··· Listing
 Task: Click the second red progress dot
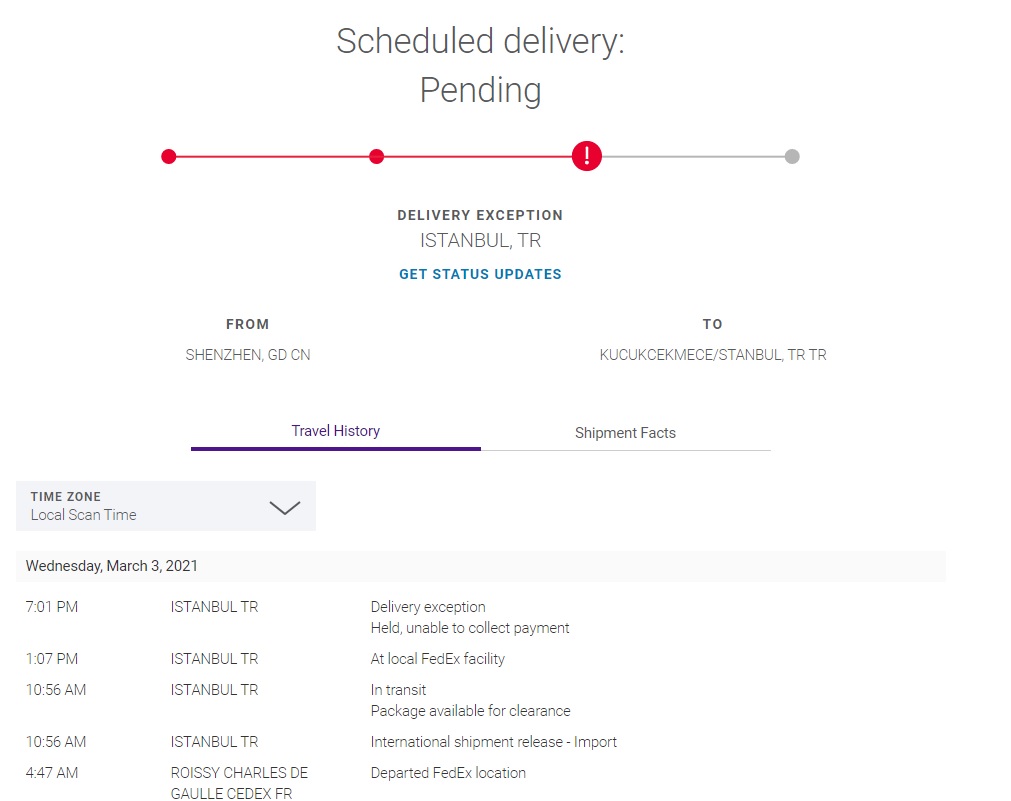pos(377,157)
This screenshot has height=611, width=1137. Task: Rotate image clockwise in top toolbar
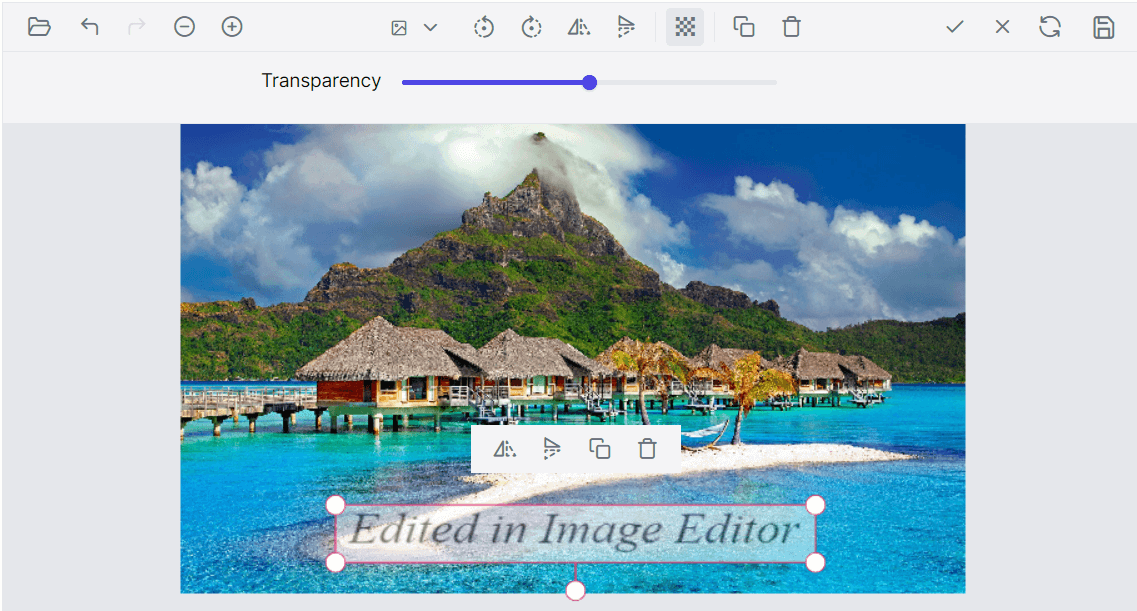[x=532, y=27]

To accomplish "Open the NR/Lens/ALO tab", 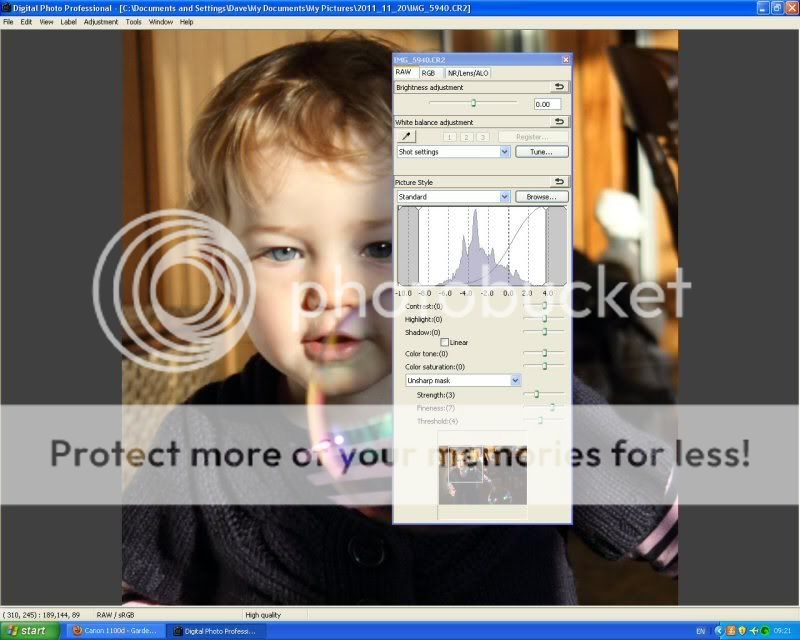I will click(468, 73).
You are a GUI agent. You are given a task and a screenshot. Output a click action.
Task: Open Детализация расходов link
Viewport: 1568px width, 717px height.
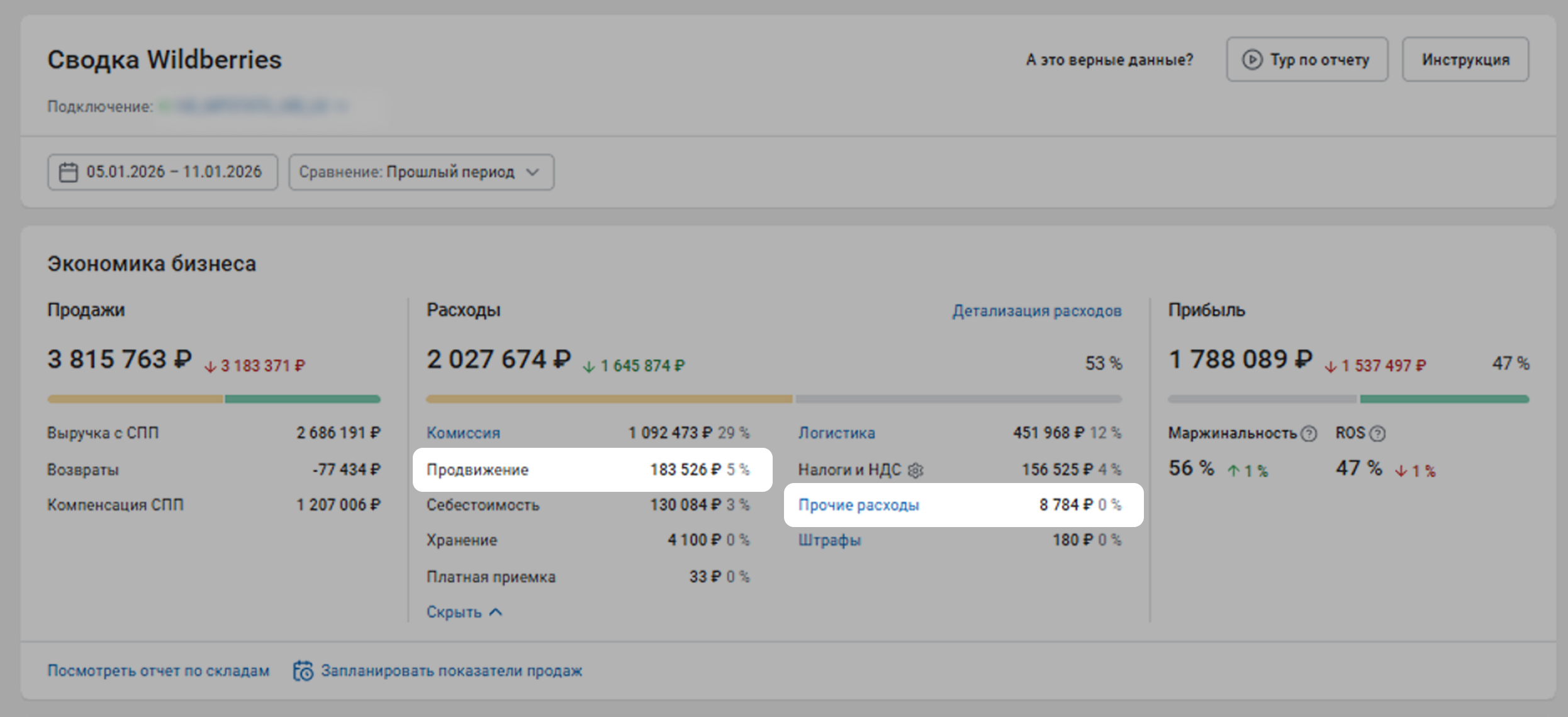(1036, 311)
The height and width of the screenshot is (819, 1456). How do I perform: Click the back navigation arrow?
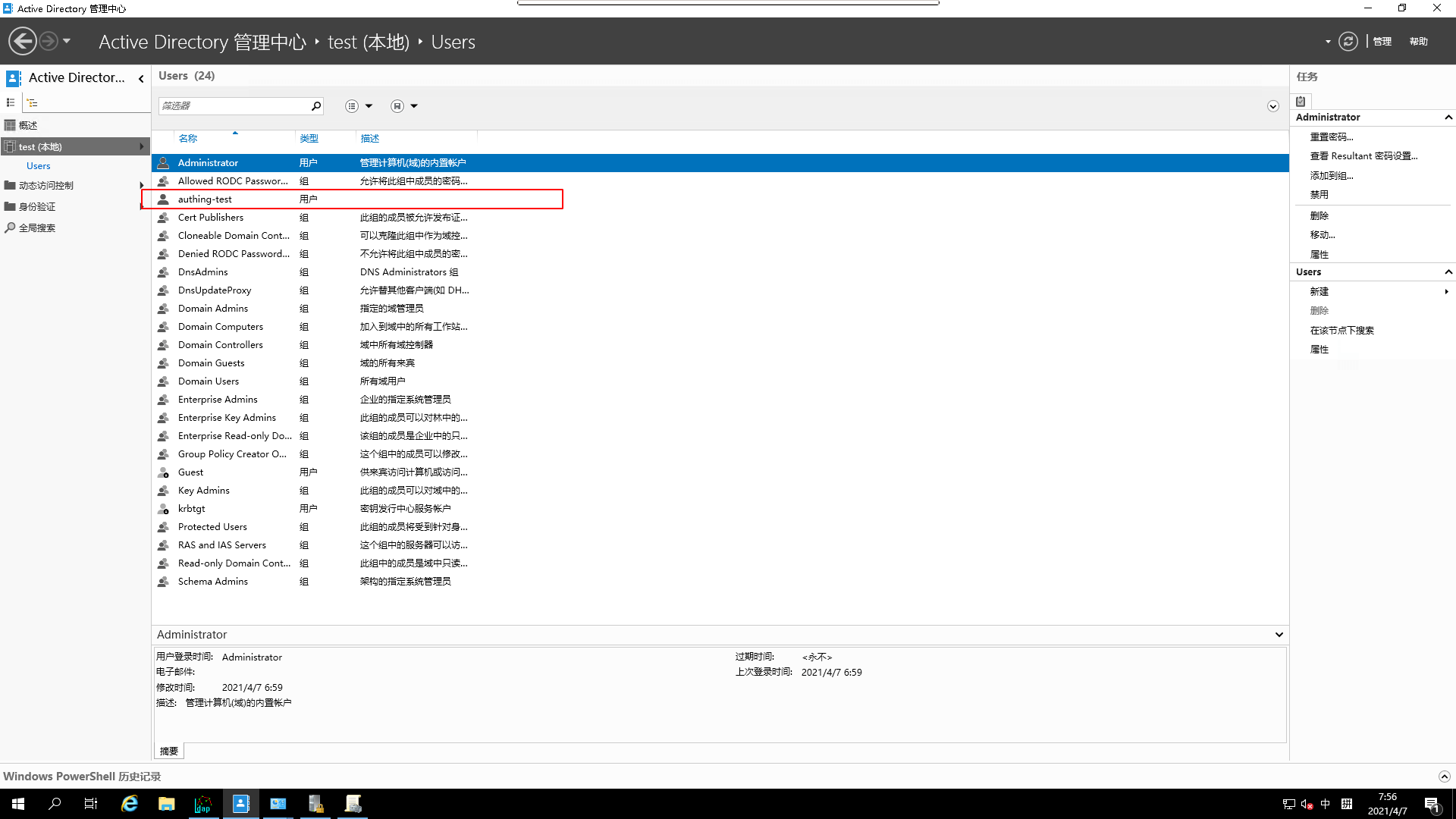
······
◆ The problem ◆
Reproduce the material starting at the line that contains "You are a GUI" and ending at the close of the material, with the pictures left out.

◆ Correct result ◆
You are a GUI agent. You are given a task and a screenshot. Output a click action.
Task: Open Детализация расходов link
Viewport: 1568px width, 717px height.
(1036, 311)
The height and width of the screenshot is (819, 1456). How do I perform: Click the back navigation arrow?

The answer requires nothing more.